Action item: The entries follow. Please return all of them exactly.

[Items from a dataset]

++++++++++++++++++++

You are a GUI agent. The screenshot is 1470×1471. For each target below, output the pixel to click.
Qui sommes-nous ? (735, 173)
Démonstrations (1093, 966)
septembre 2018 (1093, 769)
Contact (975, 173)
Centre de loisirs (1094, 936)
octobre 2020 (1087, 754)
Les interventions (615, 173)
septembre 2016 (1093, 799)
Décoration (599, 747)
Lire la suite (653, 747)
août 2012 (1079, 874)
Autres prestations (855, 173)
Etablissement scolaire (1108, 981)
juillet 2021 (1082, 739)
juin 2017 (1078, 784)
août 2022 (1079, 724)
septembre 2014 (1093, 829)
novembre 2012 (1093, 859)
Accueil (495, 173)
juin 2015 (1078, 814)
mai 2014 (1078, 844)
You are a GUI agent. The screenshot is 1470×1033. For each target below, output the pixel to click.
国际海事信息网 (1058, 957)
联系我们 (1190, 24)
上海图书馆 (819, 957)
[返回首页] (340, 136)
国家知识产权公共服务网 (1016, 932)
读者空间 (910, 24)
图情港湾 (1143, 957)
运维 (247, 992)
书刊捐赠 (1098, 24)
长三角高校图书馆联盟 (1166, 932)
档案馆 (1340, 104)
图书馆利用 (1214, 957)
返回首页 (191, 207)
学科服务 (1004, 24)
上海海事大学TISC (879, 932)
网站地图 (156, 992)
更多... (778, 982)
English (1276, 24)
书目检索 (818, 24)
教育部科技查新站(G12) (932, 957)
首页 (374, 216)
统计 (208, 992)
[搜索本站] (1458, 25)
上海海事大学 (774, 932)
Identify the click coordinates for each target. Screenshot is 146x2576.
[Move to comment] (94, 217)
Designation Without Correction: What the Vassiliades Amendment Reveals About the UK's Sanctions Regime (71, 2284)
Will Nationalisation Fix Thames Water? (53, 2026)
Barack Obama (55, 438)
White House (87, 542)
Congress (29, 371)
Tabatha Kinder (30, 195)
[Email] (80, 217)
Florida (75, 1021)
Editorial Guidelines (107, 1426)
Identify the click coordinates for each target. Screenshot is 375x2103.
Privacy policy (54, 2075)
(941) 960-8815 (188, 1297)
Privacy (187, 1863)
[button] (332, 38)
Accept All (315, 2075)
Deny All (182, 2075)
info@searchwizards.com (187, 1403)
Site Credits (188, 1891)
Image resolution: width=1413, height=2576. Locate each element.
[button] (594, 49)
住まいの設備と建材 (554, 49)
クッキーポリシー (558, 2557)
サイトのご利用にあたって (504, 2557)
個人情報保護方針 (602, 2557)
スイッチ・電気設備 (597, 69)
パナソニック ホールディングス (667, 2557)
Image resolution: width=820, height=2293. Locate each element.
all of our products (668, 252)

++++++++++++++++++++

Exercise result:
You are a GUI agent. The screenshot is 1470×1471. For each target below, output the pixel to click.
Qui sommes-nous ? (735, 173)
Démonstrations (1093, 966)
septembre 2018 (1093, 769)
Contact (975, 173)
Centre de loisirs (1094, 936)
octobre 2020 (1087, 754)
Les interventions (615, 173)
septembre 2016 (1093, 799)
Décoration (599, 747)
Lire la suite (653, 747)
août 2012 (1079, 874)
Autres prestations (855, 173)
Etablissement scolaire (1108, 981)
juillet 2021 (1082, 739)
juin 2017 (1078, 784)
août 2022 (1079, 724)
septembre 2014 (1093, 829)
novembre 2012 (1093, 859)
Accueil (495, 173)
juin 2015 (1078, 814)
mai 2014 (1078, 844)
You are a GUI agent. The screenshot is 1470×1033. For each target below, output the pixel to click.
国际海事信息网 (1058, 957)
联系我们 (1190, 24)
上海图书馆 (819, 957)
[返回首页] (340, 136)
国家知识产权公共服务网 (1016, 932)
读者空间 (910, 24)
图情港湾 (1143, 957)
运维 (247, 992)
书刊捐赠 (1098, 24)
长三角高校图书馆联盟 (1166, 932)
档案馆 (1340, 104)
图书馆利用 (1214, 957)
返回首页 (191, 207)
学科服务 (1004, 24)
上海海事大学TISC (879, 932)
网站地图 (156, 992)
更多... (778, 982)
English (1276, 24)
书目检索 (818, 24)
教育部科技查新站(G12) (932, 957)
首页 (374, 216)
统计 (208, 992)
[搜索本站] (1458, 25)
上海海事大学 (774, 932)
Identify the click coordinates for each target. Screenshot is 146x2576.
[Move to comment] (94, 217)
Designation Without Correction: What the Vassiliades Amendment Reveals About the UK's Sanctions Regime (71, 2284)
Will Nationalisation Fix Thames Water? (53, 2026)
Barack Obama (55, 438)
White House (87, 542)
Congress (29, 371)
Tabatha Kinder (30, 195)
[Email] (80, 217)
Florida (75, 1021)
Editorial Guidelines (107, 1426)
Identify the click coordinates for each target. Screenshot is 375x2103.
Privacy policy (54, 2075)
(941) 960-8815 (188, 1297)
Privacy (187, 1863)
[button] (332, 38)
Accept All (315, 2075)
Deny All (182, 2075)
info@searchwizards.com (187, 1403)
Site Credits (188, 1891)
Image resolution: width=1413, height=2576. Locate each element.
[button] (594, 49)
住まいの設備と建材 (554, 49)
クッキーポリシー (558, 2557)
サイトのご利用にあたって (504, 2557)
個人情報保護方針 (602, 2557)
スイッチ・電気設備 (597, 69)
パナソニック ホールディングス (667, 2557)
Image resolution: width=820, height=2293. Locate each element.
all of our products (668, 252)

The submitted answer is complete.